Skin rashes may be an acute (sudden, short lived) problem or they may be a chronic (persistent) symptom. A rash should be considered chronic when it is present for more than 1-2 weeks. In that case it should always be seen by the physician, although this is not urgent.
Acute rashes are a common feature of many viral illnesses and are often preceded or accompanied by other symptoms such as fever, runny nose, cough, vomiting, or diarrhea. They can take many different appearances, but are almost always harmless and need no treatment. Often they itch – this is best treated with an antihistamine such as Benadryl (which is sold without prescription as a cough medicine but which is actually a much better itch medicine – see section on Chicken Pox for dose). If runny nose is also present any decongestant/antihistamine combination will kill both birds with one stone.
Rashes more rarely may signal serious disease.
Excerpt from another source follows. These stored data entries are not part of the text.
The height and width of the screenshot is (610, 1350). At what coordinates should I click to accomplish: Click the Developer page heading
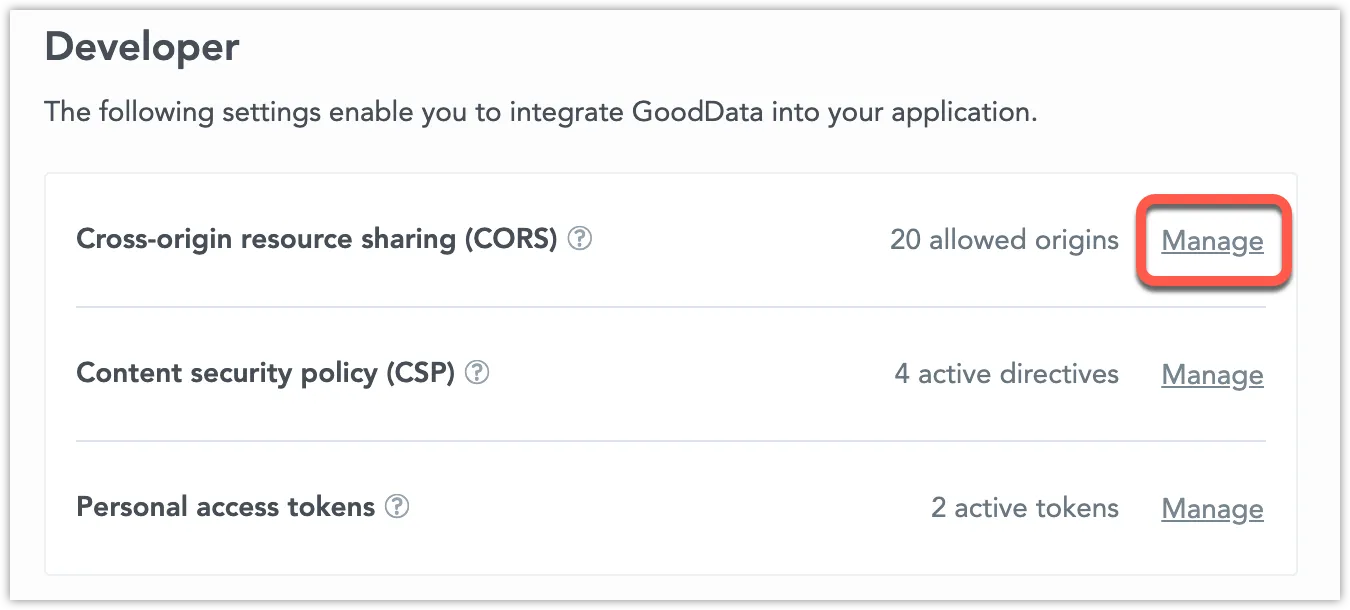(141, 46)
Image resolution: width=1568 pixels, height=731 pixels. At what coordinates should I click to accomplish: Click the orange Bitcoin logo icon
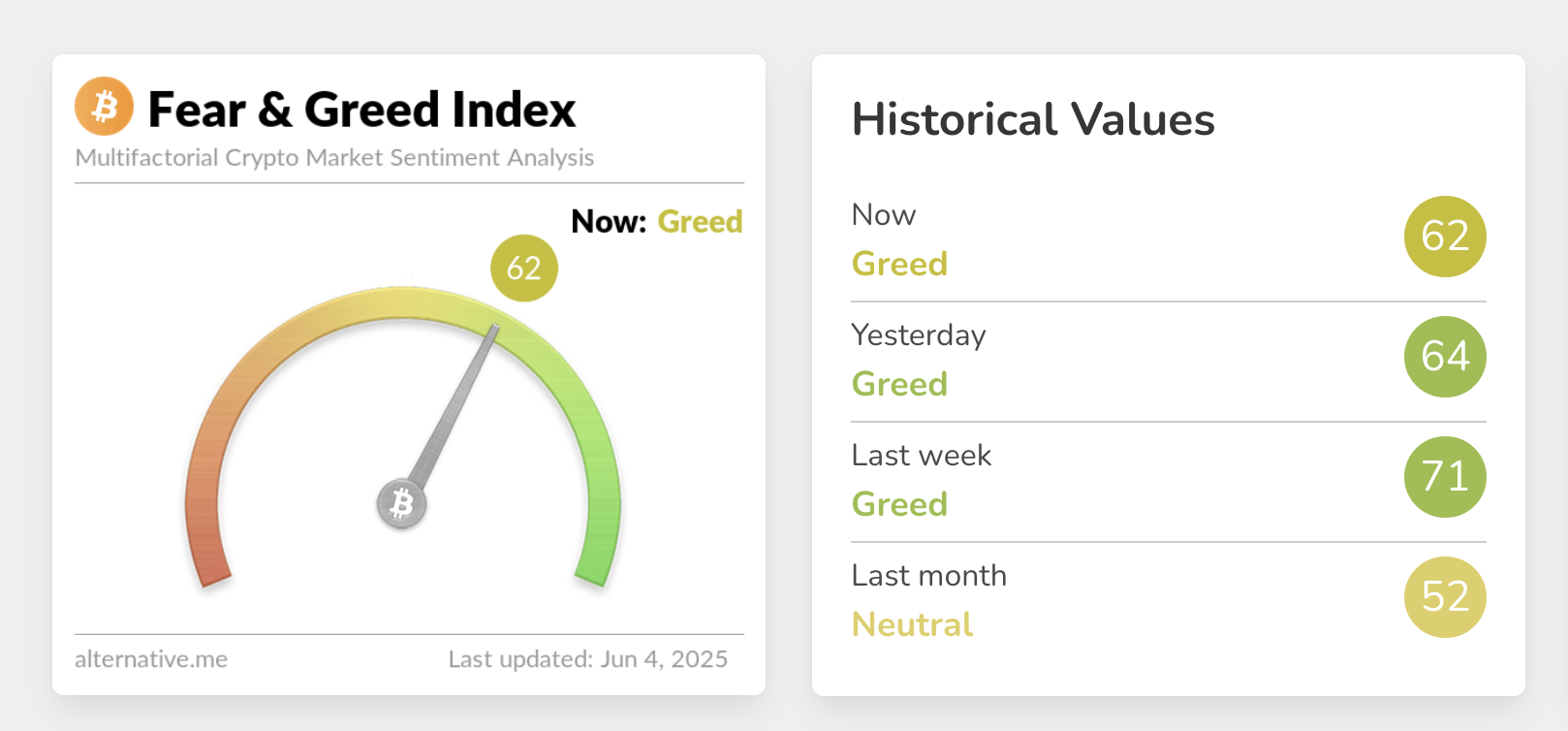(104, 106)
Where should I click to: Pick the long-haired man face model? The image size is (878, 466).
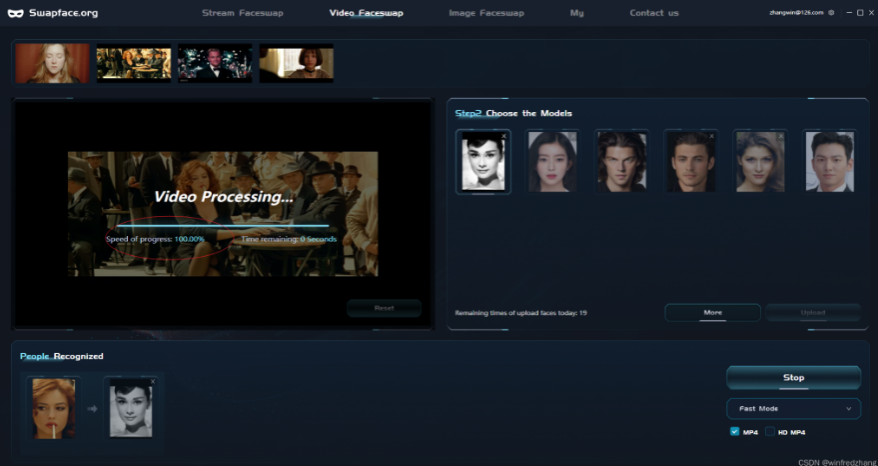621,161
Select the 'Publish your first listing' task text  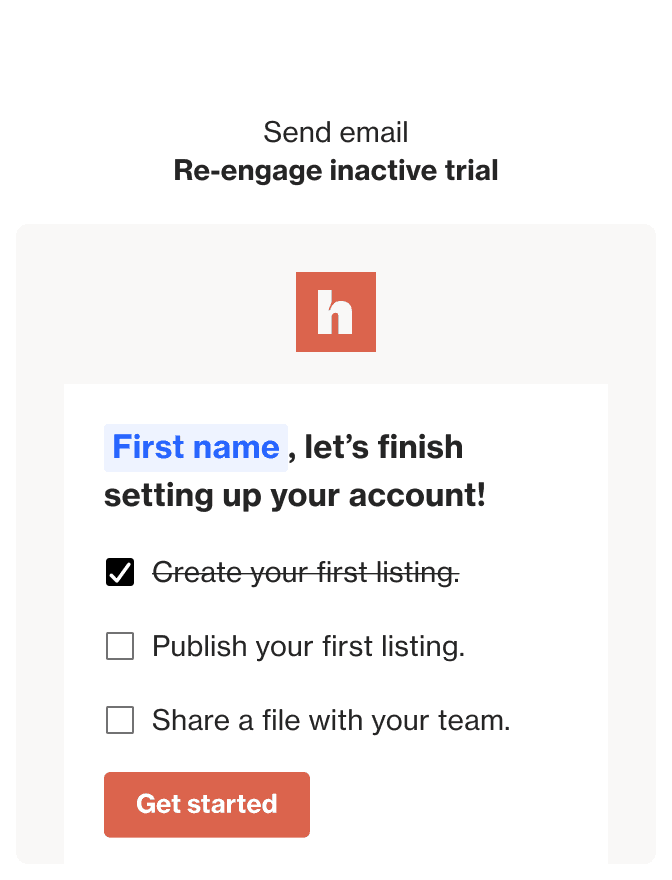pyautogui.click(x=310, y=646)
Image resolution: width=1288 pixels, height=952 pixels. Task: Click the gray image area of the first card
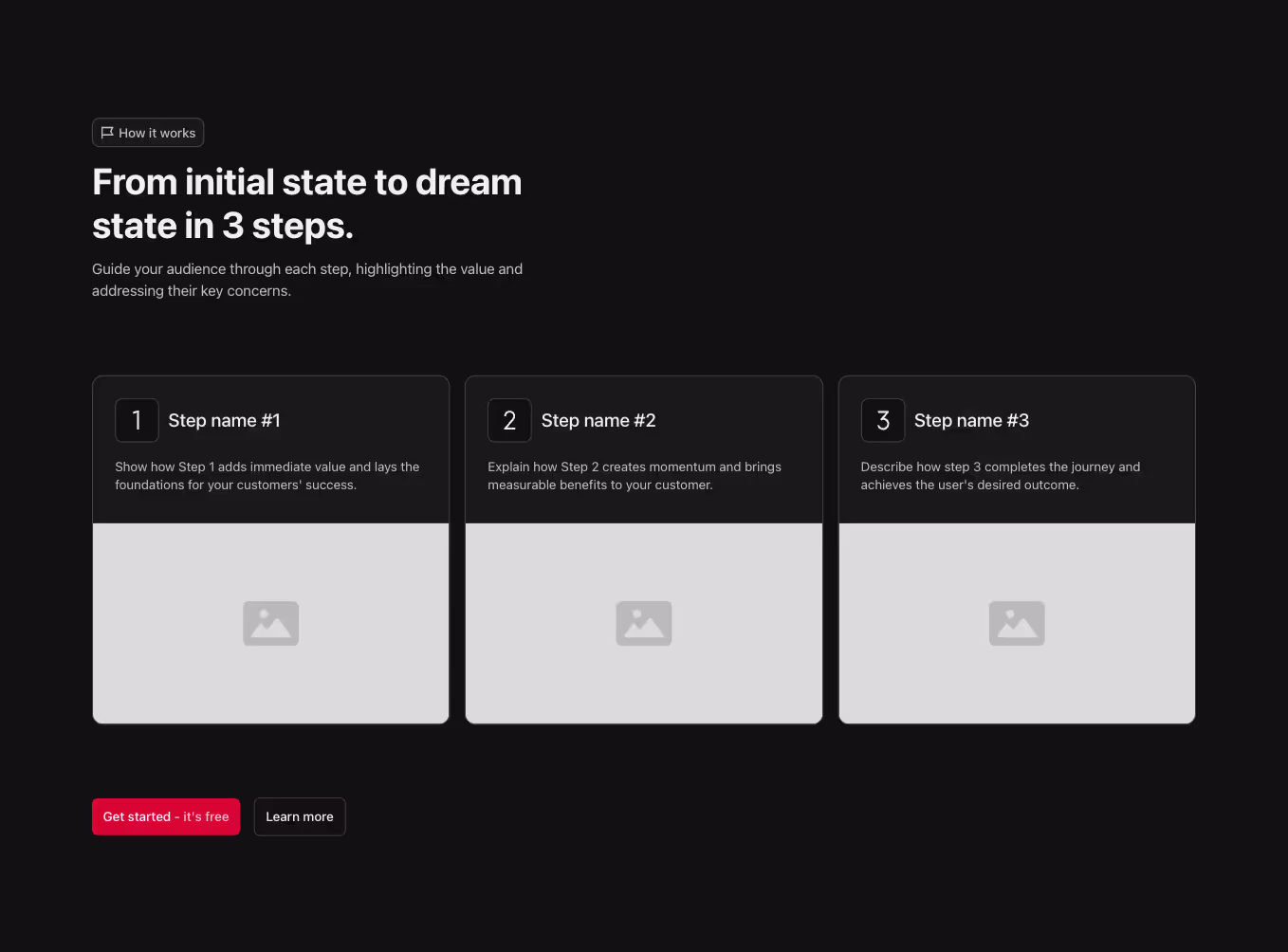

Signs that a rash may be a more urgent problem requiring prompt medical attention include:
bruising or “black & blue” marks (without known trauma)
bright red spots (like tiny “blood blisters” under the skin)
inflamed eyes and/or oral mucous membranes
swollen hands, feet, or glands in the groin & underarm
extensive blistering or breaks in the skin surface
You should call right away if you observe any of the above, or if a child’s other symptoms with the rash (difficulty breathing, signs of dehydration, pain, etc.) warrant in their own right.